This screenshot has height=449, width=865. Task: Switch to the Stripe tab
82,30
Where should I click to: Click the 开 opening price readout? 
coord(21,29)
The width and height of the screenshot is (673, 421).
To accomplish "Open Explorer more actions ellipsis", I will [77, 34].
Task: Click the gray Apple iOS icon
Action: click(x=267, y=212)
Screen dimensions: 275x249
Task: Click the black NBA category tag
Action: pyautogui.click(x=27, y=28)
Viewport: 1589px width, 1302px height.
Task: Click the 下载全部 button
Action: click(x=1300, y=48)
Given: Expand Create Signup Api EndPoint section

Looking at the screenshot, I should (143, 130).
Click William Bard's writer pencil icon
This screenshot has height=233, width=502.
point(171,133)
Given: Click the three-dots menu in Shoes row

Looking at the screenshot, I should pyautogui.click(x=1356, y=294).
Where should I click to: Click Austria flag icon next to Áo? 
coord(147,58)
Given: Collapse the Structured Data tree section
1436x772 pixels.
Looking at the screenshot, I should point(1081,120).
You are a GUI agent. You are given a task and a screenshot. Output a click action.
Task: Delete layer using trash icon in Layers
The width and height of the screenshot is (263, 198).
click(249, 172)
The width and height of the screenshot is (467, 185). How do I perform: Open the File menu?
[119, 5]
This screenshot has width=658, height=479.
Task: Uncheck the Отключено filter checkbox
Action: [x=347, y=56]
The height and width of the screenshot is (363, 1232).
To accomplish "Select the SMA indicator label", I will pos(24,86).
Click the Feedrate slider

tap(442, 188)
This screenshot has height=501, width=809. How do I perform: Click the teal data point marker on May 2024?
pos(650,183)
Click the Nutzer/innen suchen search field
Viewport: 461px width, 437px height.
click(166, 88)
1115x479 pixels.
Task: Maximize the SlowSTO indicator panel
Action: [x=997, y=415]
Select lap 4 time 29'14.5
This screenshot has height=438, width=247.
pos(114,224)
###
EXERCISE DETAILS:
Please turn the records into a JSON list of strings, one string per line with blank lines left out. Begin at the line that contains "Given: Expand Create" and stop after the line that contains "point(171,133)", including nothing outside that range.

TASK ANSWER:
[
  "Given: Expand Create Signup Api EndPoint section",
  "Looking at the screenshot, I should (143, 130).",
  "Click William Bard's writer pencil icon",
  "This screenshot has height=233, width=502.",
  "point(171,133)"
]